◆ **WORK REQUEST**
Word for word, repeat each record that follows.

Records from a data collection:
──────

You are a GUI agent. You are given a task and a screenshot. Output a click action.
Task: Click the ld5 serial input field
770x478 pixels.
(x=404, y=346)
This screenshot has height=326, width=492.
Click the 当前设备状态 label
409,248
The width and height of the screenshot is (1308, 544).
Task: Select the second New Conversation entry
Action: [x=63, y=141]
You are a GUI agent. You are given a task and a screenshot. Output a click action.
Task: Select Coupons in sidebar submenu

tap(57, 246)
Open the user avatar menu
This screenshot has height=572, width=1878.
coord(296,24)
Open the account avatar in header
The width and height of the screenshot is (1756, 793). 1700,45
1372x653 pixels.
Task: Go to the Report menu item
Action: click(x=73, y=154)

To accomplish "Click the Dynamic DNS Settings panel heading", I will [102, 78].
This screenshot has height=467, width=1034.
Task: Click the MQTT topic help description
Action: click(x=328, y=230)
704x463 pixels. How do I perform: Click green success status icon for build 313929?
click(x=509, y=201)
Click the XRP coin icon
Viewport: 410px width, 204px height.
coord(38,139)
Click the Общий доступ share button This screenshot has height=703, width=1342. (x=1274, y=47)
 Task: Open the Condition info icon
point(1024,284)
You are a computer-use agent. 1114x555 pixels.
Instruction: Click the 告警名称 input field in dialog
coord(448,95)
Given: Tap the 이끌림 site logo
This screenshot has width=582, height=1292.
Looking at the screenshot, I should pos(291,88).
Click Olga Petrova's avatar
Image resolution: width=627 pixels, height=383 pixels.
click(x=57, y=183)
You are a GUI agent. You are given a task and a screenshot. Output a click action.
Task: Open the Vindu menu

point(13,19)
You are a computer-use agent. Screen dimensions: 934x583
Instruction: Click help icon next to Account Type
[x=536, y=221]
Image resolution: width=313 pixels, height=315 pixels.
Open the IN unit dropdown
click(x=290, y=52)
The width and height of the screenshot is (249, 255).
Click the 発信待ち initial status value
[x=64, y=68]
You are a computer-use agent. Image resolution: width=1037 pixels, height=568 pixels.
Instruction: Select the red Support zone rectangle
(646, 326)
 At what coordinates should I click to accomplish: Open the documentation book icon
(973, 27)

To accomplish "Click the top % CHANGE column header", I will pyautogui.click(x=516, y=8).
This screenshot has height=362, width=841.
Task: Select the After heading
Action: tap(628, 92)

──────

◆ **RESPONSE AREA**
You are a GUI agent. You are given a task and a screenshot. Output a click action.
Task: Click the ld5 serial input field
770x478 pixels.
(x=404, y=346)
This screenshot has height=326, width=492.
Click the 当前设备状态 label
409,248
The width and height of the screenshot is (1308, 544).
Task: Select the second New Conversation entry
Action: [x=63, y=141]
You are a GUI agent. You are given a task and a screenshot. Output a click action.
Task: Select Coupons in sidebar submenu

tap(57, 246)
Open the user avatar menu
This screenshot has height=572, width=1878.
coord(296,24)
Open the account avatar in header
The width and height of the screenshot is (1756, 793). 1700,45
1372x653 pixels.
Task: Go to the Report menu item
Action: click(x=73, y=154)

To accomplish "Click the Dynamic DNS Settings panel heading", I will [102, 78].
This screenshot has height=467, width=1034.
Task: Click the MQTT topic help description
Action: click(x=328, y=230)
704x463 pixels. How do I perform: Click green success status icon for build 313929?
click(x=509, y=201)
Click the XRP coin icon
Viewport: 410px width, 204px height.
coord(38,139)
Click the Общий доступ share button This screenshot has height=703, width=1342. (x=1274, y=47)
 Task: Open the Condition info icon
point(1024,284)
You are a computer-use agent. 1114x555 pixels.
Instruction: Click the 告警名称 input field in dialog
coord(448,95)
Given: Tap the 이끌림 site logo
This screenshot has width=582, height=1292.
Looking at the screenshot, I should pos(291,88).
Click Olga Petrova's avatar
Image resolution: width=627 pixels, height=383 pixels.
click(x=57, y=183)
You are a GUI agent. You are given a task and a screenshot. Output a click action.
Task: Open the Vindu menu

point(13,19)
You are a computer-use agent. Screen dimensions: 934x583
Instruction: Click help icon next to Account Type
[x=536, y=221]
Image resolution: width=313 pixels, height=315 pixels.
Open the IN unit dropdown
click(x=290, y=52)
The width and height of the screenshot is (249, 255).
Click the 発信待ち initial status value
[x=64, y=68]
You are a computer-use agent. Image resolution: width=1037 pixels, height=568 pixels.
Instruction: Select the red Support zone rectangle
(646, 326)
 At what coordinates should I click to accomplish: Open the documentation book icon
(973, 27)

To accomplish "Click the top % CHANGE column header", I will pyautogui.click(x=516, y=8).
This screenshot has height=362, width=841.
Task: Select the After heading
Action: tap(628, 92)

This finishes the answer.